Ben çok okula gidemedim, çünkü maddi koşullarım yeterli değildi. Zaten o yüzden çok fazla iş yaptım. Garsonluk, aşçılık, sosis sattım. Tiyatronun kafesinde ve vestiyerinde çalıştım. Aynı tiyatroda küçük rollerde oynadım. Yani yapmadığım iş kalmadı, okula gitmek haricinde. Okul proje bazında ilerliyordu zaten. Hayat tecrübesi kattı bana.

İlk oyuncu olacağım dediğiniz zamanı hatırlıyor musunuz?

Ortaokulda bahsettiğim skeçlerde oynarken kafaya koymuştum. Ama ailemi ikna edemiyordum. Annem çok klasik bir şekilde önce bir meslek edin sonra oyuncu olursun diyordu. Ben oyuncunun bir meslek olduğunu anneme anlatamadım. Sonra onun içine sinebilecek bir alan olan radyo televizyonu seçtim. Ama orada da okuyamayacağımı anlayıp, tekrar oyunculuğa döndüm.

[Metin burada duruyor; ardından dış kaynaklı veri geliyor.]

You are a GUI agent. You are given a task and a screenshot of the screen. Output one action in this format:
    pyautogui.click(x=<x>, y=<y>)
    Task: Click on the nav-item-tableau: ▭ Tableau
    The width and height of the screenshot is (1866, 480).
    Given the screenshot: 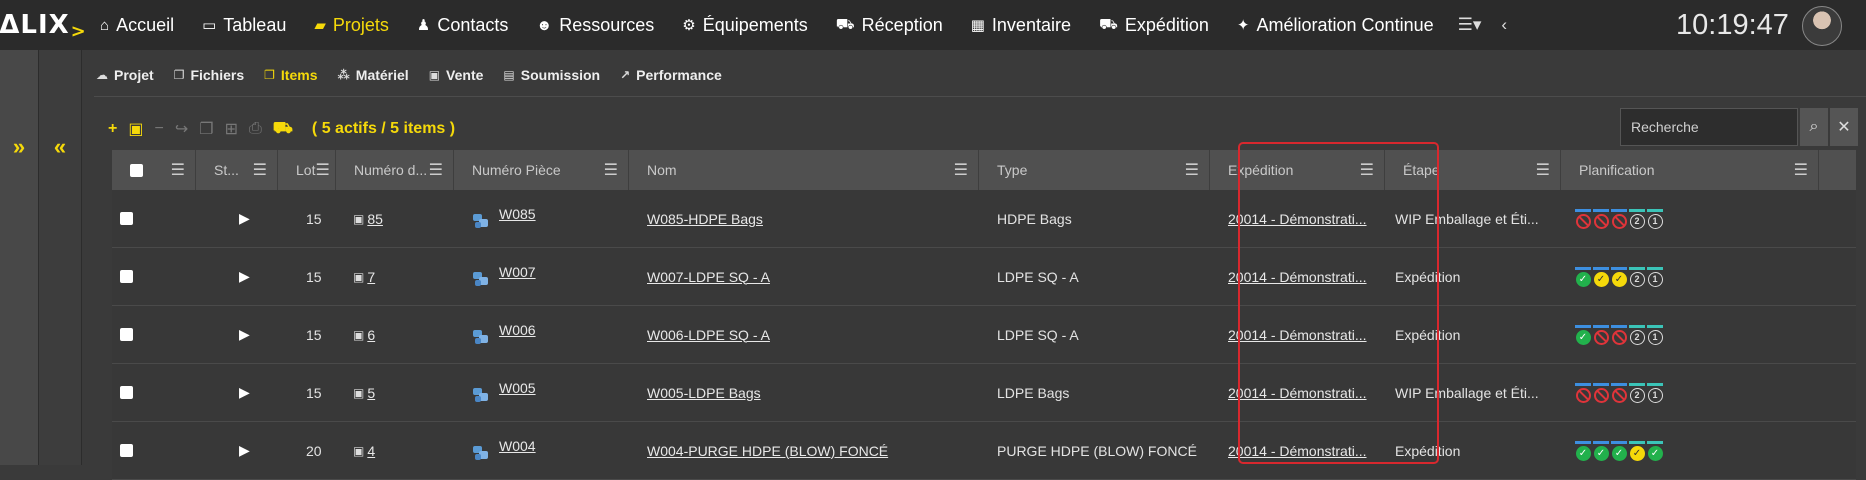 What is the action you would take?
    pyautogui.click(x=244, y=25)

Oyunculuk bir laboratuar diyorsunuz. Neler tahlil ediliyor bu laboratuarda?

Birçok hayat tahlil ediliyor. Bu koşullar içerisinde yaşarsam ne olur deneyini yapıyorsun o laboratuarda. Mesela hiç duymasaydım diyorsun, tahlil etmeye başlıyorsun. Laboratuardan kastım karşılaşılan koşullar ve bunların insan üzerinde yarattığı etkileridir.

Oyunculuk size neler öğretti?

Oyunculuk hiç bitmeyen öğrenme süreci. O laboratuarda aldığınız tahlil sonuçları size çok şey katıyor. Oyunculuk bin basamaklı bir merdivense ben daha birinci basamağındayım. Tüm oyuncular en iyi performansını göstermeden ölecek mesela. Ben en iyi filmimi oynadım diyemeden öleceğim, o kesin.

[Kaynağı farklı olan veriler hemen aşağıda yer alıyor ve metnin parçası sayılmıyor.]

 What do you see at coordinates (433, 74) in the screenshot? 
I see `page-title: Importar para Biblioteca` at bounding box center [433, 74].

Şimdi Kapalıçarşı'da Arda karakterini canlandırıyorsunuz. Sizin için önemli bir adım oldu değil mi?

Kapalıçarşı oyuncu kadrosu açısından benim için mucize bir ekip. Dolu dolu bir kadro var. İkinci bir rüya oldu bu dizi. Oyuncu kadrosu kadar teknik ekip de kaliteli.

Sette diyaloglar nasıl?

Biz bir aile gibiyiz. Herkes herkesin problemini biliyor. İçteniz, samimiyiz.


HERKESİN İSTANBUL'U KENDİNE

Ankara'dan kalkıp İstanbul'a geldiniz. İstanbul'a kolay adapte olabildiniz mi?

Ben İstanbul'a öğrencilik yıllarımda gidip geliyordum. Bir de yurtdışına çıktığım için İstanbul korkutmadı beni. Stockholm'de, Londra'da kaldım. İstanbul daha ne kadar kötüsü olabilir ki dedim. Ama çok kötüsüymüş, anladım. Daha yaşanabilir bir şehir yine de. Ulaşımı zor, pahalı, insanlar yorgun… Şöyle de bir şey var ki ben kendi İstanbul'umu kendim yarattım. Herkesin İstanbul'u kendine. Bu şehirde yaşamak benim için zor değil.

İstanbul'da en çok nereleri seversiniz?

Beşiktaş, Moda, setin olduğu yer ve ofis yani Kuledibi. Ben bu üçgende gidip geliyorum. Dolayısıyla benim İstanbul'um kendime. Daha bu şehirde görmediğim birçok yer var. Aman gidip oraları da göreyim gibi bir telaşım yok. Hayatımın izin verdiği ölçüde belirli yerlere gidip geliyorum.

Keşfetme isteği yok herhalde…

Bu benim kendimle ilgili büyük bir problemim. Ben arşın arşın gezmeyi sevmiyorum. Oturayım kitabımı okuyayım, oyunlara gideyim ve film seyredeyim. Benim istediğim bu. Çok özgür bir ruhum var ama kendi içimde.